We both focused on finishing our last year at university before coming up with a plan. After we both graduated in the summer of 2013, we started thinking. First of all, we naively thought that maybe I could go to the US for the three months you’re allowed to stay there on the visa waiver programme and just find a job. Because who wouldn’t want to hire a girl right out of university with no experience? That plan honestly had no legs, so it was soon discarded.
I should also note that Alan had a job right out of university as an actuary, which pays for his exams for him to get fully qualified. The way the qualifications work mean that it would be a while before there was an equivalent that would allow him to work in the UK, and even longer before he could work in Australia. I had long wanted to move to a new country anyway, so I was happy to move elsewhere – although of course I wanted the same, equal enthusiasm from either side to be willing to move. As long as we were both willing to do whatever it took, I was happy.
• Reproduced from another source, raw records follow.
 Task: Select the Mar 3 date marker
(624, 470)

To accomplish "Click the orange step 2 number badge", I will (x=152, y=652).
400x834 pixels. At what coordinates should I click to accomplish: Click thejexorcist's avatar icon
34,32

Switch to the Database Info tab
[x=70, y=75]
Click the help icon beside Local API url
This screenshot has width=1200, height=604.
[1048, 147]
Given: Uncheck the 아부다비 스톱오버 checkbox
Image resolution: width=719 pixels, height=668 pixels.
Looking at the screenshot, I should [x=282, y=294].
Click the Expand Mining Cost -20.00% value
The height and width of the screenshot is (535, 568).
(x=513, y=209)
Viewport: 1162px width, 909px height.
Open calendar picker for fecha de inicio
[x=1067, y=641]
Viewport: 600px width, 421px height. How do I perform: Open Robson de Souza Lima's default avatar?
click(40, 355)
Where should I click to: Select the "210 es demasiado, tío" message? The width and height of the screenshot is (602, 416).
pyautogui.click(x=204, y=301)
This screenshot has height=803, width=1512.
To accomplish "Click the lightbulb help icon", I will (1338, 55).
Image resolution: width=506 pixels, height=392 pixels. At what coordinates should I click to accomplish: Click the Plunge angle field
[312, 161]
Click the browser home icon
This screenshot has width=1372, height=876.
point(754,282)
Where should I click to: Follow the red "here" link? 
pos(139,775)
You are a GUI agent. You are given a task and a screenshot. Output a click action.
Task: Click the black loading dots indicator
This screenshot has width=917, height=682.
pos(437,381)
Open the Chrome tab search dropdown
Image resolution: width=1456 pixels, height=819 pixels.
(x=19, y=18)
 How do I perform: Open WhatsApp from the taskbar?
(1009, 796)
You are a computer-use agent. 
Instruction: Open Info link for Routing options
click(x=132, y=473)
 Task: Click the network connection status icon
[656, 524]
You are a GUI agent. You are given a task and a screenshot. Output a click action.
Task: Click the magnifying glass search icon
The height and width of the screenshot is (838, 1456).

When I got my job at an international company with many offices around Europe, North America, Asia and Australia, I thought I could hit gold. In my first few months I witnessed other colleagues move to Sydney, Vancouver, Texas and more. This is it, I thought. This is my ticket in. I looked up what the rules were, and the document claimed you had to be there for at least a year before you qualified for a transfer. Of course, I asked my manager exactly a year after I joined, and because he’s the best boss in the world, he was really supportive and went to find out more.
Over this time, Alan and I had been thinking where we could move. We thought New York would have the jobs for us, but we had so loved San Francisco when we visited and dreamed about the lifestyle we could have there: surfing, good weather, trips elsewhere in California – I became infatuated with Lake Tahoe, and I occupied my wannabe surfer mind with consistent practice along the coast and becoming actually fairly decent. The grittiness and street vibe of New York City also caught my heart as a city girl through and through as well, though. So what to do?
Well… we needn’t have worried. We soon came to realise with a thud back down to Earth that choosing between two of the State’s major cities was a luxury we didn’t have: my work came back to me and said I would need to be an extremely high level in the company to justify the visa, as it was really difficult in the US and they’d have to prove why I was the best person for the job. To transfer at all, I’d also have to be promoted – I had only been there a year, and there were a few others who came before me who I knew they’d promote before me.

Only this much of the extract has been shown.